━━ Records to process

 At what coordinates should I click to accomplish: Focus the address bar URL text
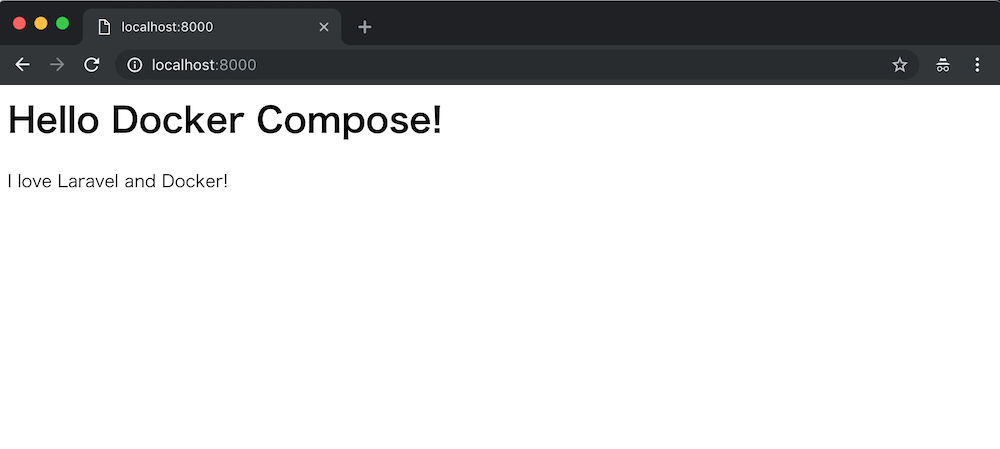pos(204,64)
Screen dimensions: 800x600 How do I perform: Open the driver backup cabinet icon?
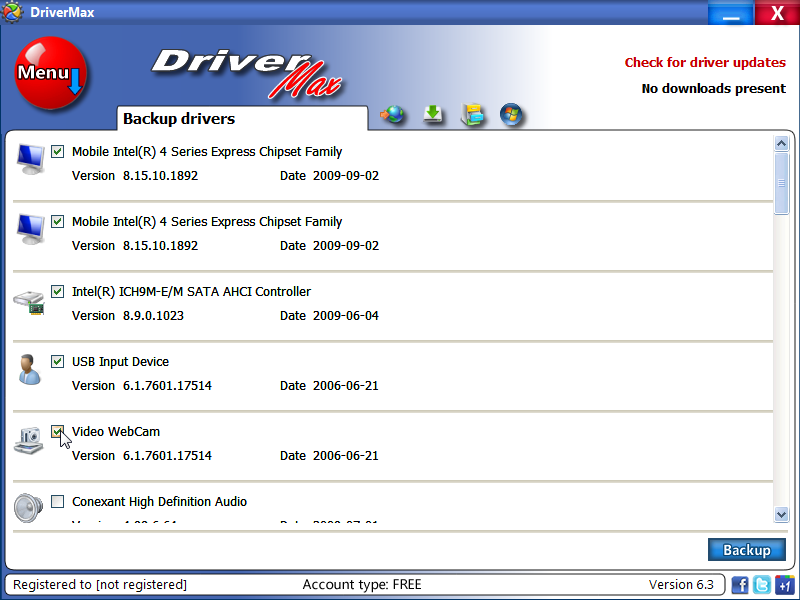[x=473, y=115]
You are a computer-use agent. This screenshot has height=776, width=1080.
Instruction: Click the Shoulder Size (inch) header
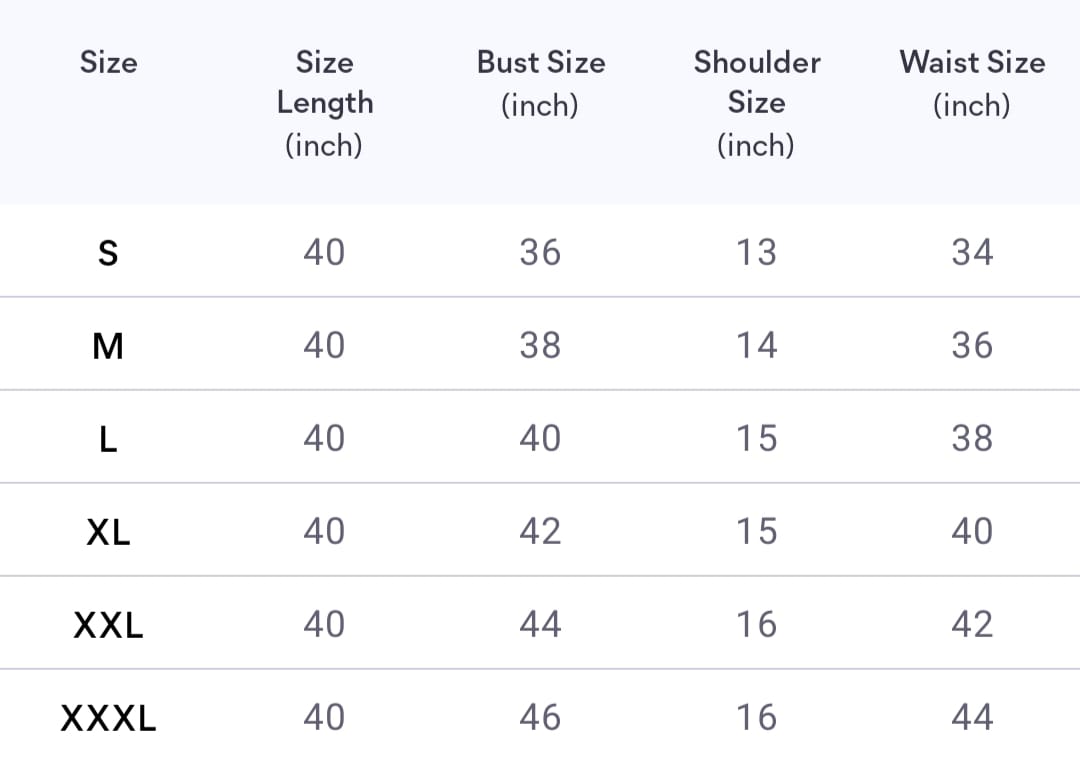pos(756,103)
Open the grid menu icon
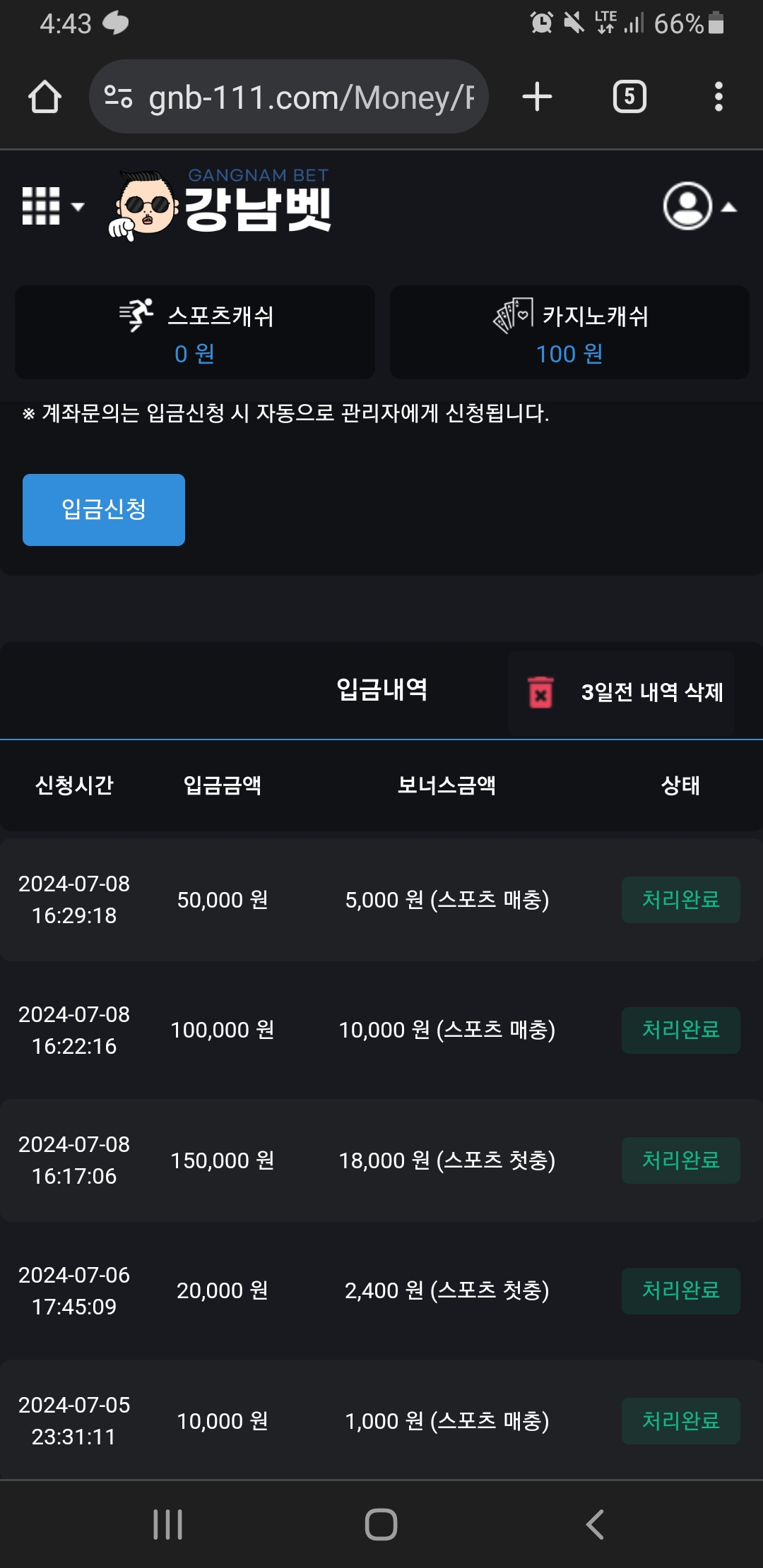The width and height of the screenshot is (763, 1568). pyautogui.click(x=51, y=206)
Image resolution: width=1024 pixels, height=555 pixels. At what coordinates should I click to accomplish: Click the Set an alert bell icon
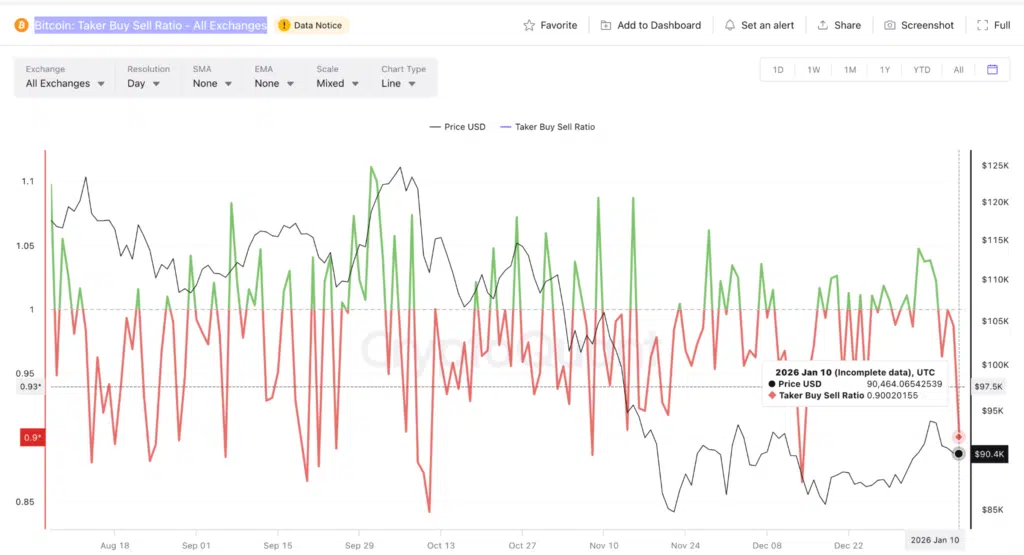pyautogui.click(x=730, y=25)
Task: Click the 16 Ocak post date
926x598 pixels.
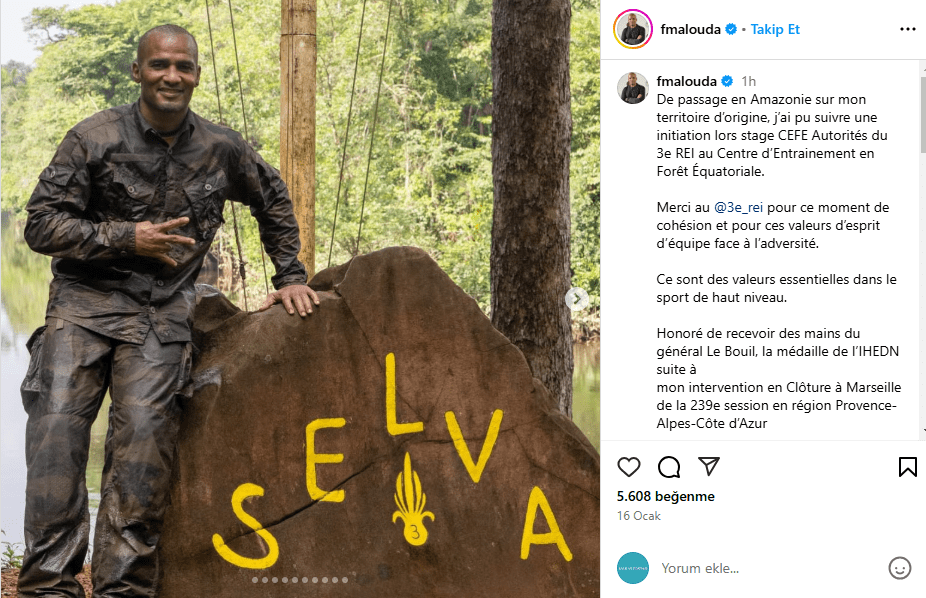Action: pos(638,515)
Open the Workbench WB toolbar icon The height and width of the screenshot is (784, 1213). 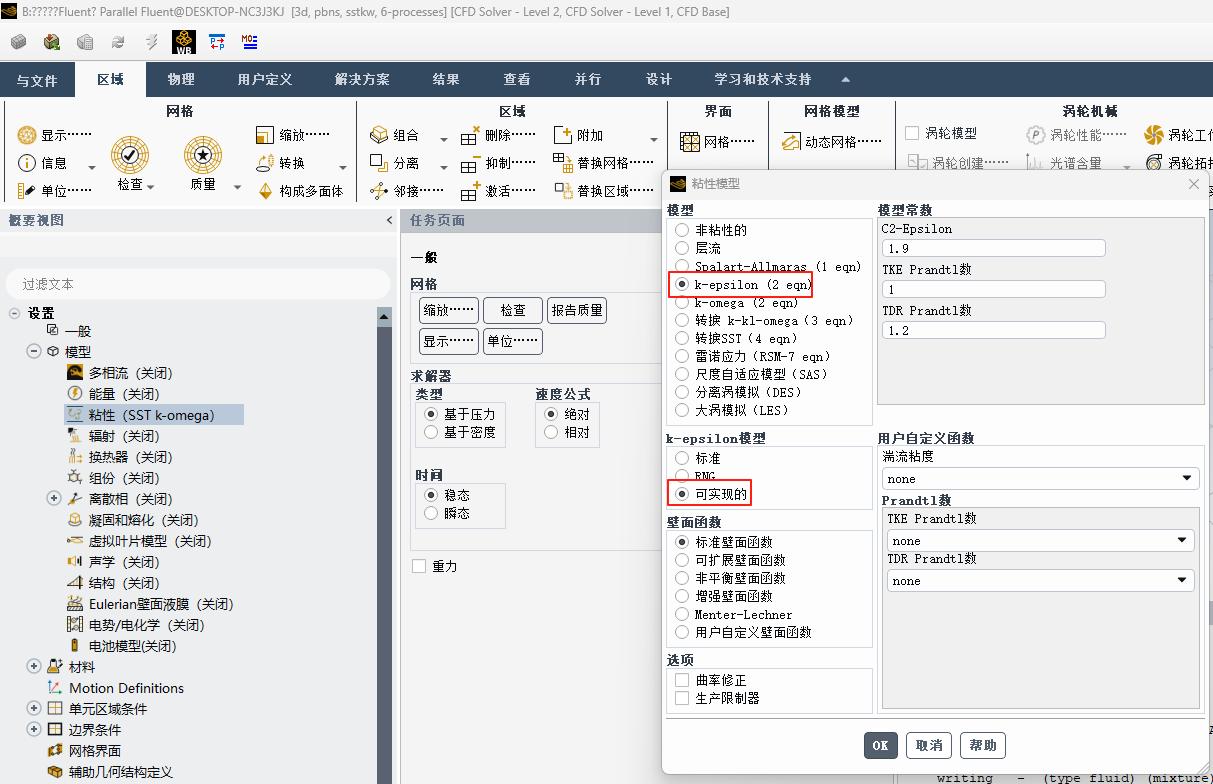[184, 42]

━━━━

● **Exercise description**:
Would you output only the span of the records above that opens with the line containing "Open the grid menu icon" and closes with the line containing "Task: Click the 16 Ocak post date", ends included and pictures dropped?

● **Exercise result**:
Open the grid menu icon
The width and height of the screenshot is (763, 1568). pyautogui.click(x=51, y=206)
Image resolution: width=1024 pixels, height=555 pixels. At what coordinates should I click to accomplish: Click the Set an alert bell icon
pyautogui.click(x=730, y=25)
Task: Click the 16 Ocak post date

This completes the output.